Data extracts:

================

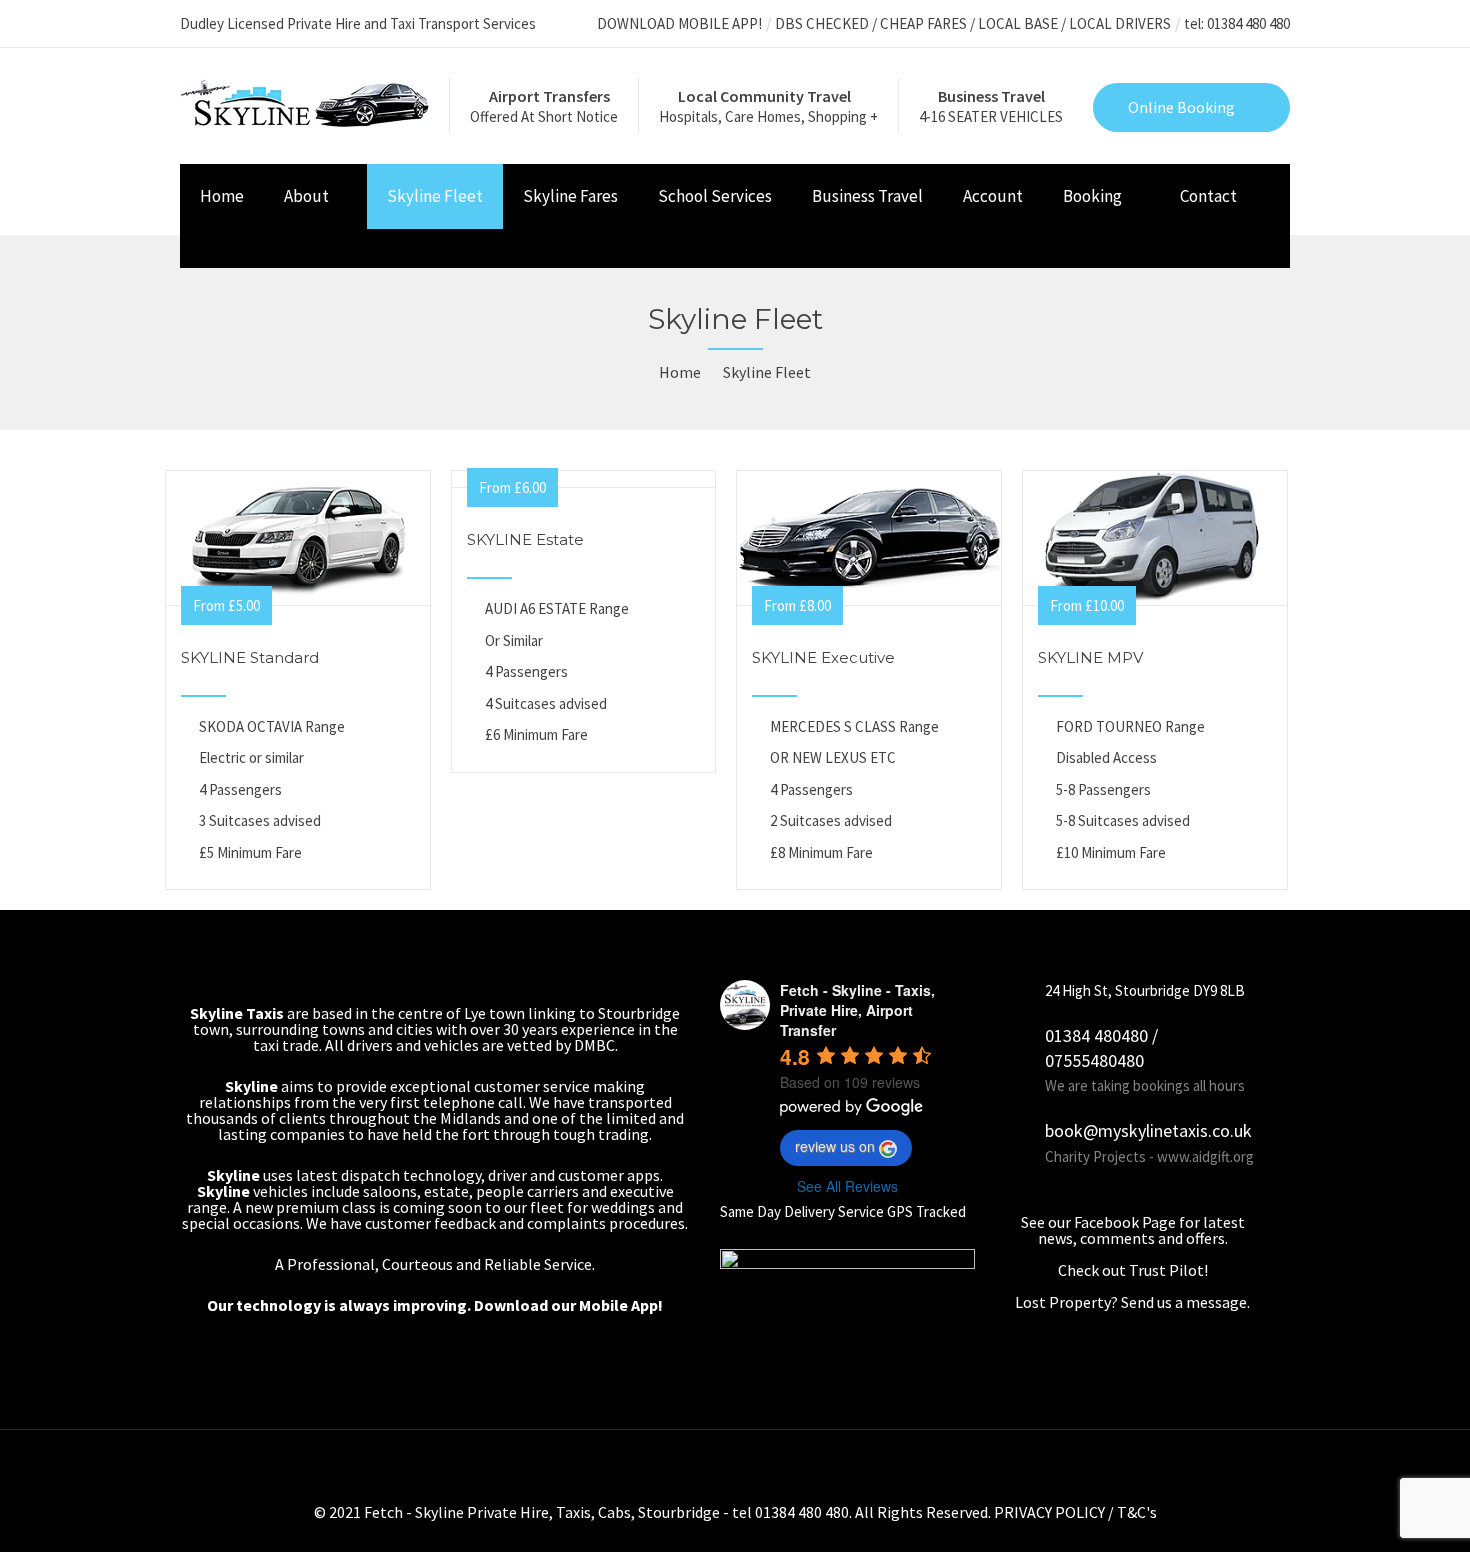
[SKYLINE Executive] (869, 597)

================

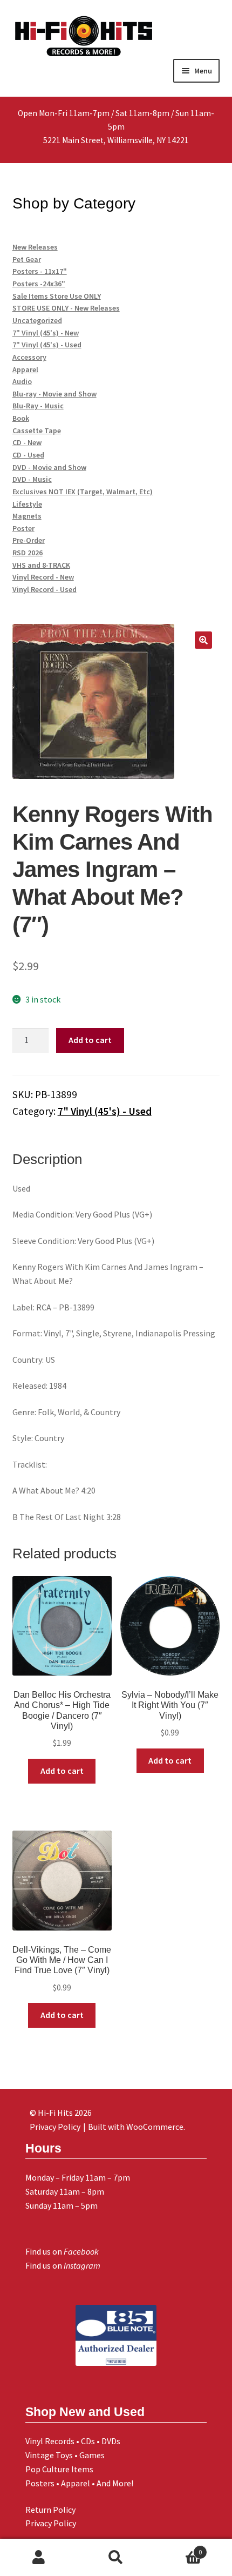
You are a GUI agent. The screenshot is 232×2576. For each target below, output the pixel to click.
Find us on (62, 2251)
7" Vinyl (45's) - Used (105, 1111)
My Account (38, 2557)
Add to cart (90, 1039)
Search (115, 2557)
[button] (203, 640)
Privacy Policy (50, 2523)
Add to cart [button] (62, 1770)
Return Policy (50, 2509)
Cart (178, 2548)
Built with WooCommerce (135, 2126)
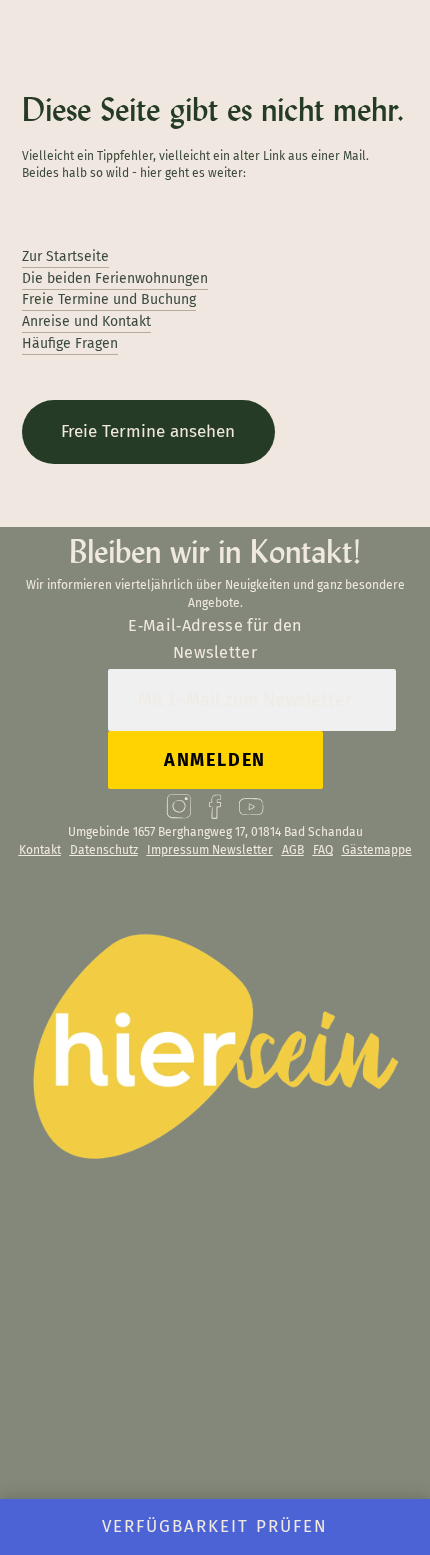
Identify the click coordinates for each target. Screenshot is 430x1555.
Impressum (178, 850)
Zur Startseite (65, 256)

================

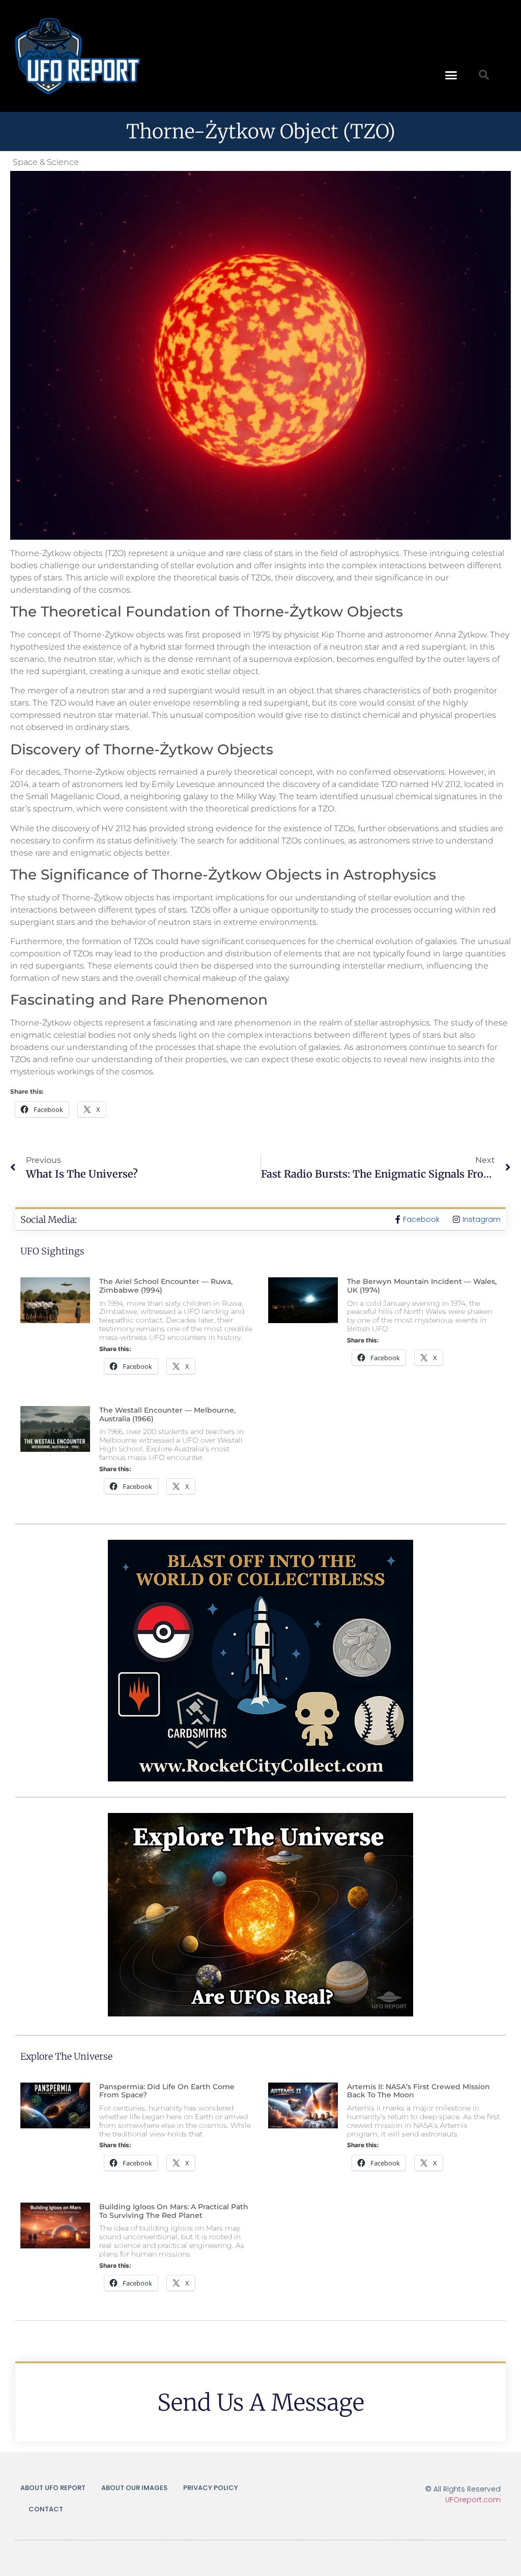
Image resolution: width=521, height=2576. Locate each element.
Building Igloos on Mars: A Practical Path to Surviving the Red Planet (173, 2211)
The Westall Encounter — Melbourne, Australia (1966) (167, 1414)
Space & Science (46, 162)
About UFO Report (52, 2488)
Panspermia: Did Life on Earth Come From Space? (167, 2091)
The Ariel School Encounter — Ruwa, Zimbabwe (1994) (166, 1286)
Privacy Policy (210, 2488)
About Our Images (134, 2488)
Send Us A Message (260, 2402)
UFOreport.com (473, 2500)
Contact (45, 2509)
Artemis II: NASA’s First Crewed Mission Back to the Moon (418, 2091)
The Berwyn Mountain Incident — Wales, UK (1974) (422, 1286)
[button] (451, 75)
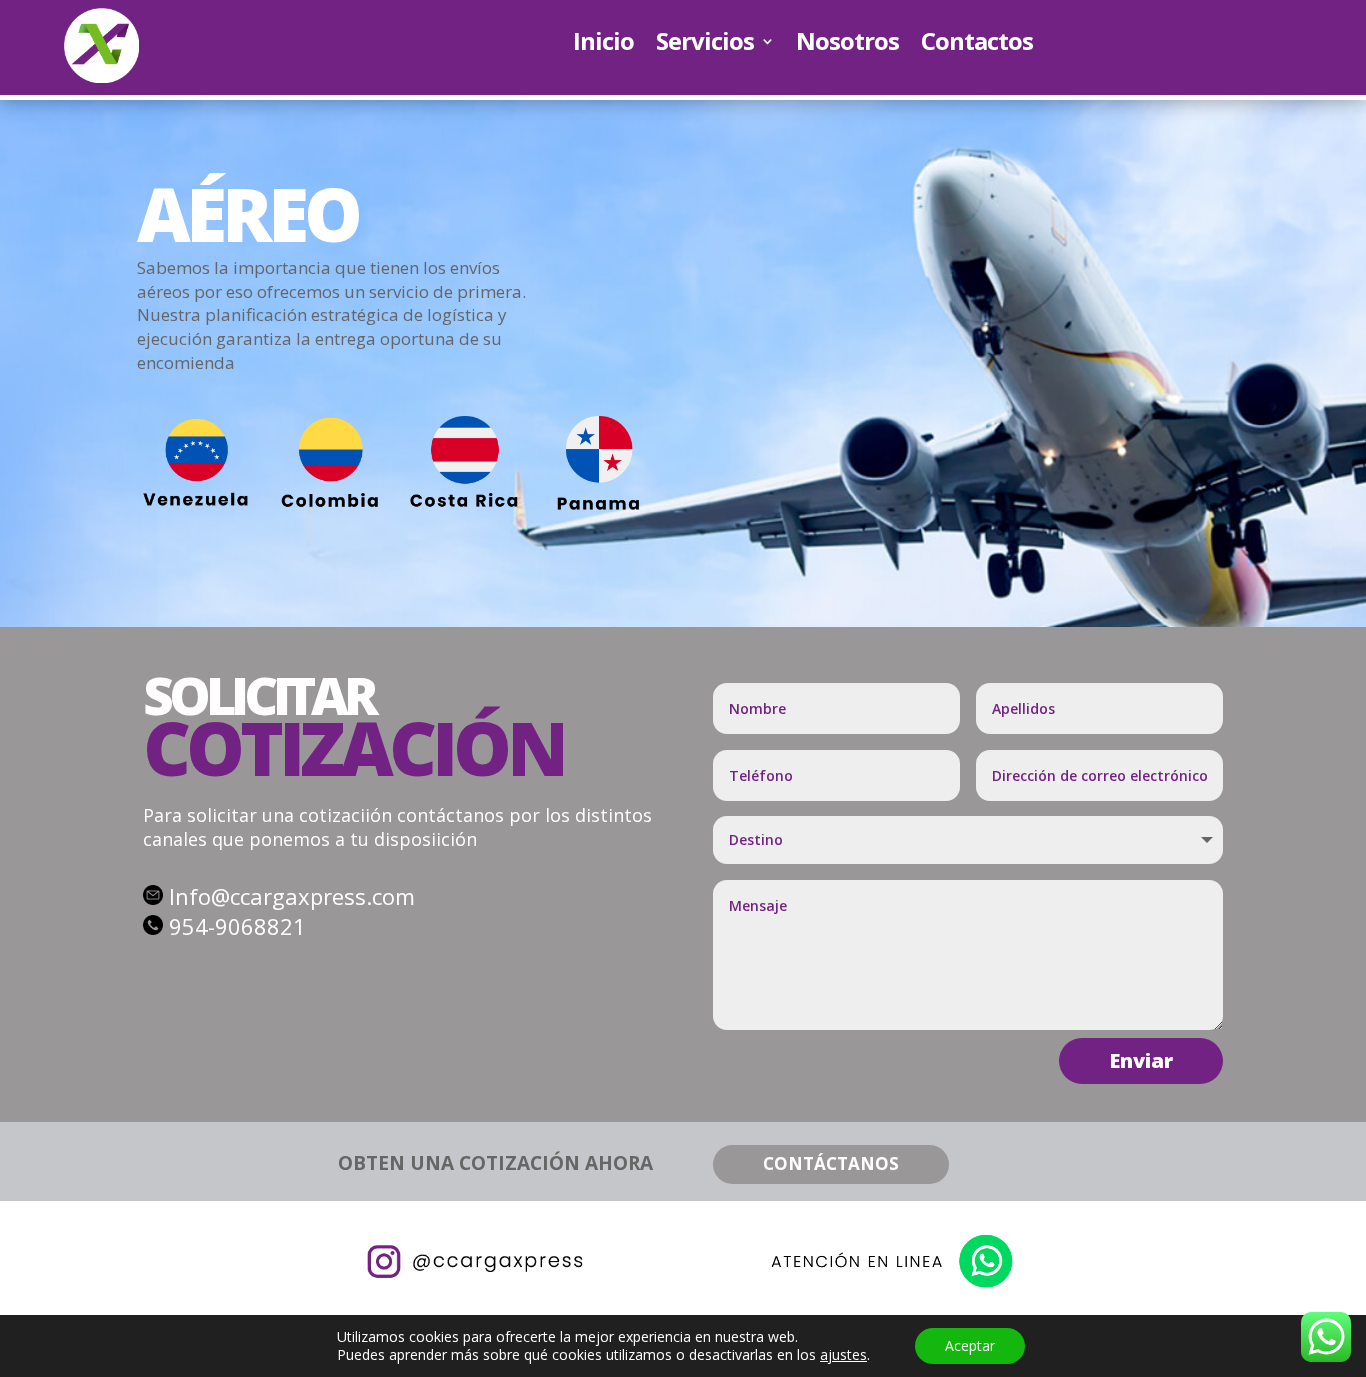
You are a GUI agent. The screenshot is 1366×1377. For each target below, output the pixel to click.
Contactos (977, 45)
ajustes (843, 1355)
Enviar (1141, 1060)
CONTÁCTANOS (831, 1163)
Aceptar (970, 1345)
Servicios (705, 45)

================

Exercise aim: Give back exactly the lines above that run from the one with "Search (115, 2557)" to the one with "Zur Startseite (65, 256)", including both, with the pictures left out.

Expected output:
Search (115, 2557)
[button] (203, 640)
Privacy Policy (50, 2523)
Add to cart [button] (62, 1770)
Return Policy (50, 2509)
Cart (178, 2548)
Built with WooCommerce (135, 2126)
Identify the click coordinates for each target. Screenshot is 430x1555.
Impressum (178, 850)
Zur Startseite (65, 256)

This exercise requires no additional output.